Van Prooijen, J.-W. (2018). The moral punishment instinct. New York, NY: Oxford University Press
Overview of Contents:
Punishment of offenders is one of the most universal features of human behavior. Across time and cultures it has been common for people to punish offenders, and one can easily find examples of punishment among ancient hunter-gatherers, in holy scriptures, in popular culture, and in contemporary courts of law. Punishment is not restricted to criminal offenders, but emerges within all spheres of our social life, including corporations, public institutions, traffic, sports matches, schools, parenting, and more. Punishment strongly influences what we think, how we feel, and what we do.
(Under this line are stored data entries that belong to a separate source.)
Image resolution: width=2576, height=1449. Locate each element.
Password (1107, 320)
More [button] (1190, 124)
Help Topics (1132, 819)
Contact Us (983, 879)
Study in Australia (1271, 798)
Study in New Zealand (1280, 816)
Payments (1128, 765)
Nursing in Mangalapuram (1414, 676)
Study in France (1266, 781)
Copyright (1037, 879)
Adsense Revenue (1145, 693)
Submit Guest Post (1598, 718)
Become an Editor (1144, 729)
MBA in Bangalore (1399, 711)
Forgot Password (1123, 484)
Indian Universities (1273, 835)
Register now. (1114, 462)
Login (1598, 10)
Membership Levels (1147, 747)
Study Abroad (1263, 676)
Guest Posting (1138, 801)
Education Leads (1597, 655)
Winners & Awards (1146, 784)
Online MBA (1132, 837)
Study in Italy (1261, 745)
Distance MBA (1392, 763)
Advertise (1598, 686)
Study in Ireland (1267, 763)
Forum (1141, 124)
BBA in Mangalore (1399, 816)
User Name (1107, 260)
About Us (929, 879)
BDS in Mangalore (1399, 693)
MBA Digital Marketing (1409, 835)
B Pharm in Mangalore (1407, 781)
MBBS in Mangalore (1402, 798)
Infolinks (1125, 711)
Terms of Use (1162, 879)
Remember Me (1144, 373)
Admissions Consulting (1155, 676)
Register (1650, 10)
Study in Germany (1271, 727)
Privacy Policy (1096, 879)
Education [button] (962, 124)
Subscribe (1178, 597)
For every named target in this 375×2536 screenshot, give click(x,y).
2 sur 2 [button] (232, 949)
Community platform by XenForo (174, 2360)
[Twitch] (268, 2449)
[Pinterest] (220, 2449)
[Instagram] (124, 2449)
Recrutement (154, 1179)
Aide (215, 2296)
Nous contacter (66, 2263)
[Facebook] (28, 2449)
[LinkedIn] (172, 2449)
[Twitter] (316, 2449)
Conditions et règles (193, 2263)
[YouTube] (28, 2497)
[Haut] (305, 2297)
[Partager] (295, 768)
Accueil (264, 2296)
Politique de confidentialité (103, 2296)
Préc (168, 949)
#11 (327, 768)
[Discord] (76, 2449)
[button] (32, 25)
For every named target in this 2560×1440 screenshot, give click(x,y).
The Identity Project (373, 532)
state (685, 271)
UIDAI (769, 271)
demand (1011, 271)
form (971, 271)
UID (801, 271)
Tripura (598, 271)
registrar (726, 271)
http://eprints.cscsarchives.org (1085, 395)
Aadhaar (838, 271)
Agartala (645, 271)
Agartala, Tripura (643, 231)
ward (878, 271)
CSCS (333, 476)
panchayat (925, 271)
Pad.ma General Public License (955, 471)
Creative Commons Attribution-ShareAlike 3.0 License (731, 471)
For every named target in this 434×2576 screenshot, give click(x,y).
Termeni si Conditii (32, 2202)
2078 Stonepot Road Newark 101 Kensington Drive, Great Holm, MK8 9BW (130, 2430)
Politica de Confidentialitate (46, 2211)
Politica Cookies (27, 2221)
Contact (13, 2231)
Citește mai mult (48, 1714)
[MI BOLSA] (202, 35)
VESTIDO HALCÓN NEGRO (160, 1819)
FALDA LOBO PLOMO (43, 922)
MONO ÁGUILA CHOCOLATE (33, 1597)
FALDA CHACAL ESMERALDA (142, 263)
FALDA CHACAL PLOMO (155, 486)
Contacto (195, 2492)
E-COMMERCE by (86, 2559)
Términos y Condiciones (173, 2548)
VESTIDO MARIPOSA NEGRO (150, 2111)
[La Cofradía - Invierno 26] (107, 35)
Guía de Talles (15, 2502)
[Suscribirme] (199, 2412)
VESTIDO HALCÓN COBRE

The Moral Punishment Instinct asserts that people possess a hard-wired tendency to aggress against those who violate the norms of their group. We have evolved this instinct because of its power to control behavior by curbing selfishness and free-riding, thereby providing incentives to stimulate the mutual cooperation that ancient hunter-gatherers needed in order to survive in challenging natural environments.
In this book, Jan-Willem van Prooijen methodically describes how punishment originates from moral emotions, stimulates cooperation, and shapes the social life of human beings. Guided by a host of recognizable and relatable examples, this book illuminates how the moral punishment instinct manifests itself among a variety of modern human cultures, children, tribes of hunter-gatherers, and even non-human animals—all while accounting for the role of this instinct in religion, war, racial bias, restorative justice, gossip, torture, and radical terrorism.